El Teaming, una iniciativa de microdonaciones que fomenta la solidaridad entre los empleados y el trabajo en equipo, consiste en que cada trabajador participante descuente un euro de su nómina, que se destina a un fondo común. De esta forma, este fondo va aumentando cada mes, hasta reunir la cantidad suficiente para respaldar un proyecto social elegido por los propios "teamers".

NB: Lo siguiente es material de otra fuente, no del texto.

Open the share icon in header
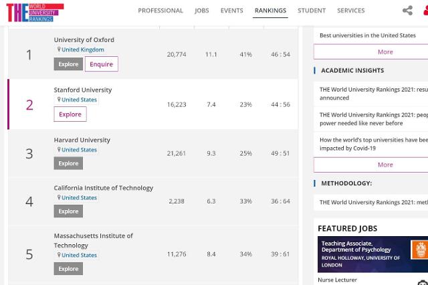The width and height of the screenshot is (428, 285). [407, 10]
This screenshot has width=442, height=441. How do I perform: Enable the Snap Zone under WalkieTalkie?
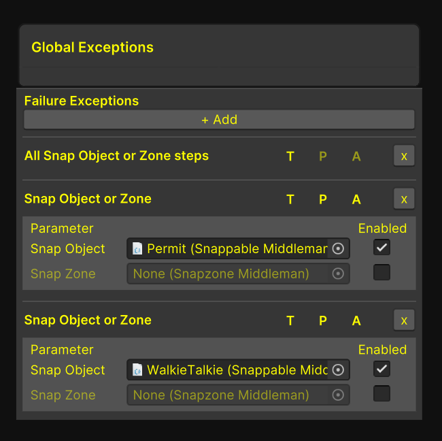point(381,394)
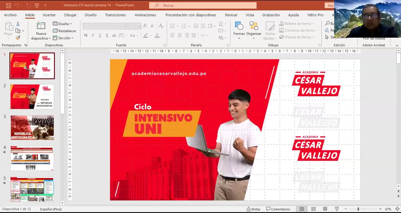401x213 pixels.
Task: Toggle Cursiva italic formatting
Action: point(93,35)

La idea se puso en marcha tras una charla de Jil Van Eyle, creador del concepto, dentro de la iniciativa “Think Outside The Box” para potenciar la cultura de la innovación en Cinfa. "Las palabras de Jil nos hicieron pensar que nosotros, las personas de Cinfa, también podíamos poner nuestro granito de arena, y la empresa nos dijo que duplicaría la cantidad reunida, así que decidimos lanzarnos a ello. Hasta el momento, ya somos 160 'teamers' en Cinfa, y se presentaron 16 proyectos solidarios, de los que elegimos tres por votación", cuenta Edurne San Román, del departamento de Compras, que impulsó la iniciativa dentro de la empresa. "Entre todos hemos logrado el dinero suficiente para que Aitor reciba su tratamiento, y ahora esperamos seguir colaborando con otros proyectos que también necesitan apoyo económico. No se trata de cambiar el mundo, pero sí de hacerlo un poco mejor para todos".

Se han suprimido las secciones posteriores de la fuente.